Herz-Kreislauf-Erkrankungen sind in der älteren Bevölkerung eine bedeutende Gesundheitsherausforderung. In einer kürzlich veröffentlichten Studie namens D-Health wurde untersucht, ob hohe monatliche Dosen von Vitamin D das Risiko für Herz-Kreislauf-Ereignisse bei Menschen über 60 Jahren reduzieren können. Die Ergebnisse dieser großen prospektiven randomisierten Studie liefern neue Erkenntnisse darüber, wie Vitamin D sich möglicherweise auf bestimmte Herz-Kreislauf-Ergebnisse auswirken könnte.
Die D-Health-Studie fand in Australien von 2014 bis 2020 statt und umfasste mehr als 21.000 Teilnehmer im Alter von 60 bis 84 Jahren. Diese Teilnehmer wurden zufällig entweder einer Placebo-Gruppe oder einer Gruppe, die einmal pro Monat (!) hochdosierte Vitamin-D3-Supplemente erhielt, zugeteilt. Jede aktive Kapsel enthielt 60.000 Internationale Einheiten (IE) Vitamin D. Die Studie untersuchte verschiedene Hauptergebnisse, darunter Herzinfarkt (MI), Schlaganfall und koronare Revaskularisation.

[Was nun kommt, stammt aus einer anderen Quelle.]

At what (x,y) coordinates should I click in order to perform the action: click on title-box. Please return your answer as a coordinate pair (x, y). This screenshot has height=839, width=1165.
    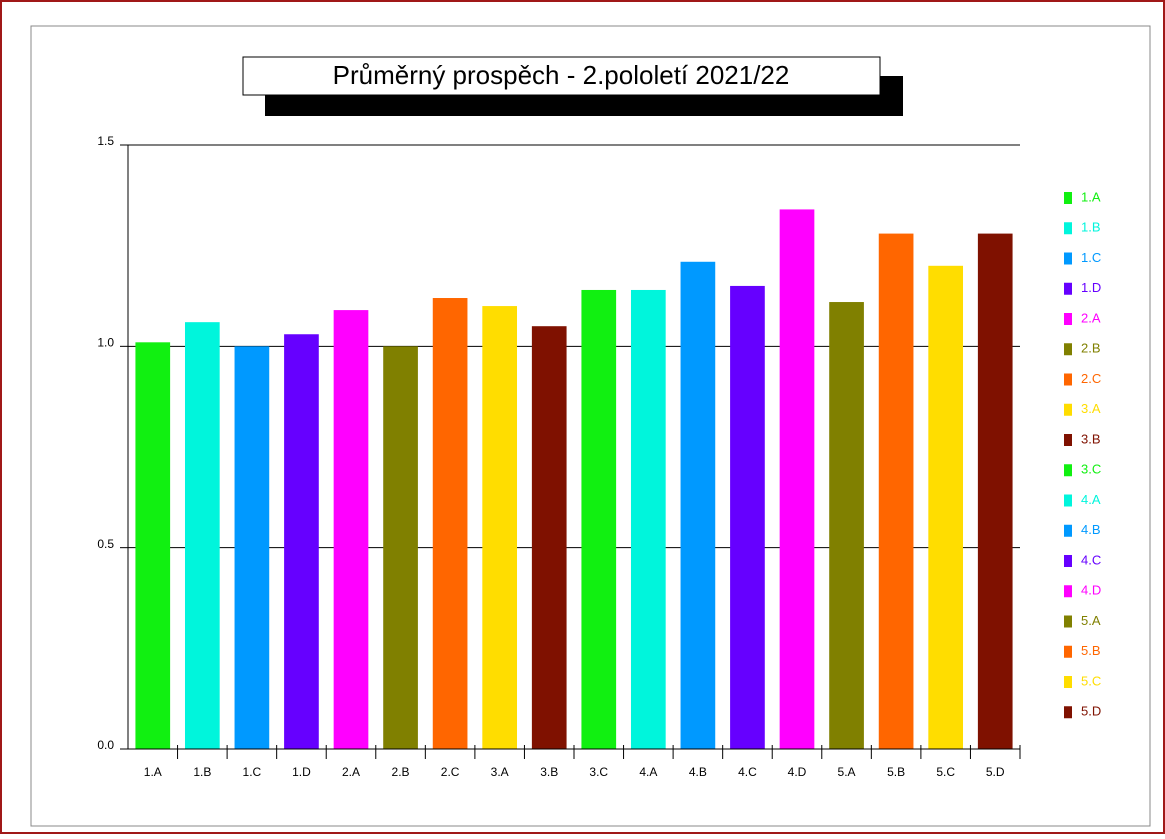
    Looking at the image, I should click on (562, 76).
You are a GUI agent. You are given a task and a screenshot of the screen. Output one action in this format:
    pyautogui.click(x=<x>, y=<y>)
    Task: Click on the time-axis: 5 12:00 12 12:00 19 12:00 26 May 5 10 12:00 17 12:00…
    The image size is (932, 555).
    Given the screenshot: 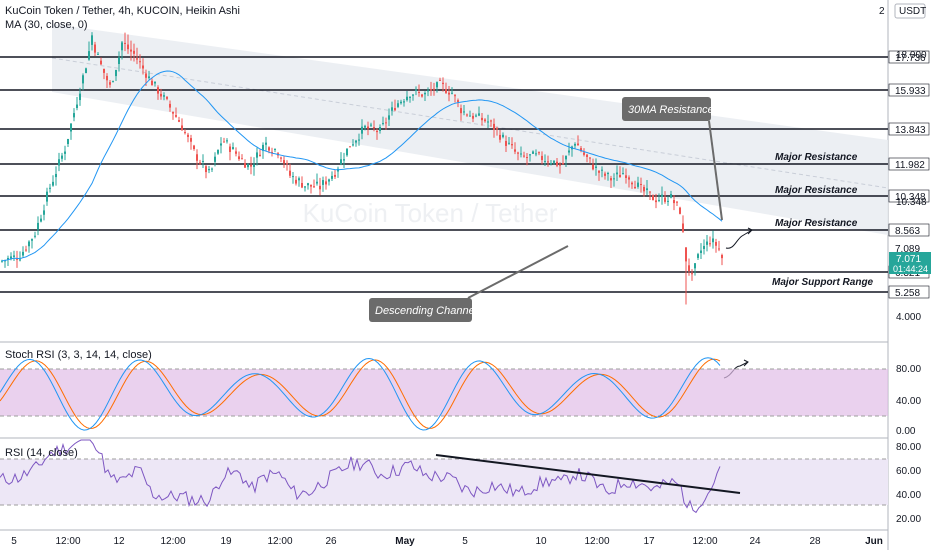 What is the action you would take?
    pyautogui.click(x=447, y=542)
    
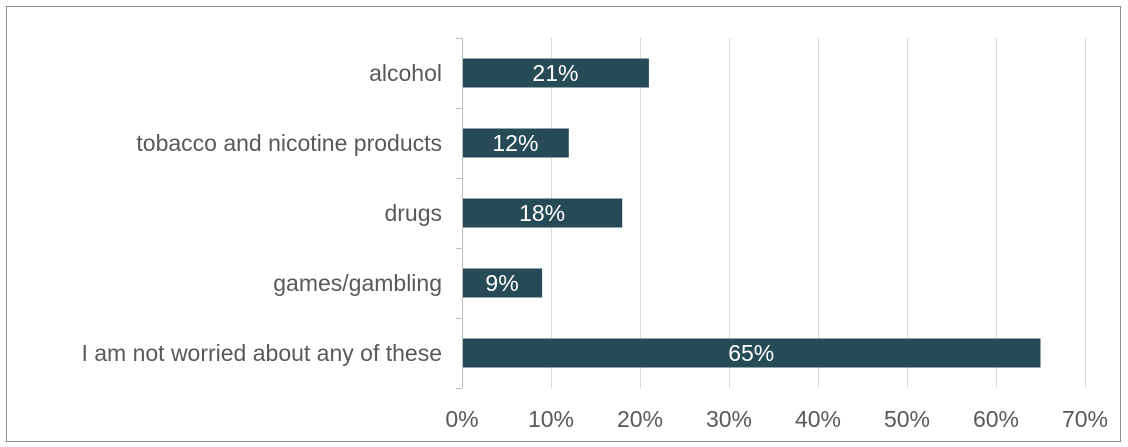 This screenshot has width=1128, height=447. Describe the element at coordinates (1085, 419) in the screenshot. I see `x-tick-label: 70%` at that location.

Insgesamt zeigten die Ergebnisse, dass die allgemeine Reduktion des Risikos für Herz-Kreislauf-Ereignisse zusammen durch Vitamin D nicht statistisch signifikant war! So kam es zu 6,6% der Plazebo-Patienten zu einem kardiovaskulären Ereignis verglichen mit 6,0% in der Vit D Gruppe. Leider deckt sich dies mit den negativen Ergebnissen vorangegangener Studien.
Eines der ermutigenden Ergebnisse war jedoch die signifikante 19%ige Verringerung des Risikos für Herzinfarkte (MI) bei den Teilnehmern, die Vitamin D einnahmen. Ein Herzinfarkt kann schwerwiegende Folgen haben, und diese Ergebnisse deuten darauf hin, dass Vitamin D möglicherweise eine schützende Wirkung auf das Herz haben könnte.
Ein weiteres positives Ergebnis war die 11%ige Reduktion des Risikos für koronare Revaskularisation bei den Teilnehmern, die Vitamin D erhielten. In Deutschland bezeichnen wir diesen Eingriff auch oft als „Herzkatheter“. Dieser Eingriff wird oft bei Menschen mit koronaren Herzkrankheiten durchgeführt, um den Blutfluss zu den Herzkranzgefäßen wiederherzustellen.
Besonders interessant war die Beobachtung, dass bei denjenigen, die zu Beginn der Studie bereits Statine oder andere kardiovaskuläre Medikamente einnahmen, ein mögliches verringertes Risiko für Herz-Kreislauf-Ereignisse durch die Einnahme von Vitamin D festgestellt wurde. Dies deutet darauf hin, dass Vitamin D möglicherweise in Kombination mit bestimmten Medikamenten besonders vorteilhaft sein könnte.
Die Studienautoren mahnen zur Vorsicht bei der Interpretation und Empfehlung von Vitamin-D-Supplementen speziell zur Prävention von Herz-Kreislauf-Erkrankungen. Weitere Forschung ist erforderlich, um diese Ergebnisse in anderen Bevölkerungsgruppen zu bestätigen und die Wechselwirkungen zwischen Vitamin D und kardiovaskulären Medikamenten, insbesondere Statinen, besser zu verstehen.